A team of security experts has uncovered a new prompt injection attack, dubbed ‘Comment and Control’, which poses a threat to several popular AI-driven code automation tools.
Discovery of the Vulnerability
The vulnerability was identified by security researcher Aonan Guan, with contributions from Zhengyu Liu and Gavin Zhong from Johns Hopkins University. Their research revealed that the attack affects major AI agents, including Anthropic’s Claude Code Security Review, Google’s Gemini CLI Action, and GitHub Copilot Agent.
In a detailed blog post released on Wednesday, Guan explained how the exploit works. The attack method allows malicious actors to take advantage of GitHub comments, such as pull request titles and issue bodies, to hijack the AI agents associated with these tools.
Mechanics of the Attack
The research illustrates the potential for attackers to manipulate Claude Code Security Review by crafting a specific pull request title. This could lead the AI to execute unauthorized commands, potentially exposing sensitive information as security findings or entries in GitHub Actions logs.
For the Gemini CLI Action, attackers can use issue comments with crafted prompts to bypass security measures and gain access to full API keys. This poses a significant risk to the integrity of automated coding tasks.

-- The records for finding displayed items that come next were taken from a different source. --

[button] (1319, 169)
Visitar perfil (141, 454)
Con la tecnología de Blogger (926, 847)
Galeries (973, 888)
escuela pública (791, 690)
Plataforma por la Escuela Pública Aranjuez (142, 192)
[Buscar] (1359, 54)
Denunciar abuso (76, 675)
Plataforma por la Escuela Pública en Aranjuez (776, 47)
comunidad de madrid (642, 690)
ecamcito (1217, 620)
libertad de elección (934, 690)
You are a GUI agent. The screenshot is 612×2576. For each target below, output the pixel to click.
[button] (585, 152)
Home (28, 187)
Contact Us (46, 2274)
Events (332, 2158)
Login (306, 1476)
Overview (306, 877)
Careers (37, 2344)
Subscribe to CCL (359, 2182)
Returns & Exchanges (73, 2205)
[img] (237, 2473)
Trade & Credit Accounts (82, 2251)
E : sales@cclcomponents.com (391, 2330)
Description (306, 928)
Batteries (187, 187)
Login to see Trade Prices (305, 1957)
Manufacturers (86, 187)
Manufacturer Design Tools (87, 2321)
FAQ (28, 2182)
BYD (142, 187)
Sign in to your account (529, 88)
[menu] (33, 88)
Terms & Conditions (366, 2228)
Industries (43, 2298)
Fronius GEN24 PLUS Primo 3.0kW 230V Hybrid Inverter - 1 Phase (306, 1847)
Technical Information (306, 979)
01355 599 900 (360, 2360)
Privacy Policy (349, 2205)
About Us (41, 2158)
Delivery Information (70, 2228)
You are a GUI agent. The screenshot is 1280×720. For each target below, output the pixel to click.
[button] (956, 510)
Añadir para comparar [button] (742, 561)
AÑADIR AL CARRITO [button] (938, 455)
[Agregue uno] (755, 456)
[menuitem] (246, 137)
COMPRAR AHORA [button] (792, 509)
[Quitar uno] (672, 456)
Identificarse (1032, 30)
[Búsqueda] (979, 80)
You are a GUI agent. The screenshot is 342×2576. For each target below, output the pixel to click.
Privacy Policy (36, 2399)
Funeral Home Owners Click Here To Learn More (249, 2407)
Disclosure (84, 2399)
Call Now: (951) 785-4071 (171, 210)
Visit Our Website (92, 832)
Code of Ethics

In the case of GitHub Copilot Agent, the vulnerability allows attackers to hide malicious payloads within HTML comments. This approach can circumvent environment filters, scan for sensitive data, and bypass network firewalls.
Implications and Response
The researchers warn that the Comment and Control attack could have severe consequences, as it triggers malicious prompts automatically through GitHub Actions workflows. This process requires no intervention from the victim, except for the manual assignment of issues to the Copilot by the user.
The findings have been reported to the affected companies, Anthropic, Google, and GitHub, all of which have acknowledged the issue. While Anthropic labeled the vulnerability as ‘critical’, Google and GitHub classified it differently, with varying levels of severity.
In response, the companies have taken steps to mitigate the threat, with Google awarding a $1,337 bug bounty and GitHub offering $500. These efforts highlight the importance of addressing such vulnerabilities promptly.
Broader Security Concerns
This discovery marks the first public demonstration of a cross-vendor prompt injection pattern affecting multiple AI agents. Guan emphasized that the issue is more about the architectural design, where AI agents handle powerful tools and secrets in environments that process untrusted user inputs.
Despite the existence of several defense layers, including model-level and prompt-level protections, the inherent design allows for these injections to occur. The research calls attention to the necessity for a more robust architectural approach to safeguard against such vulnerabilities in the future.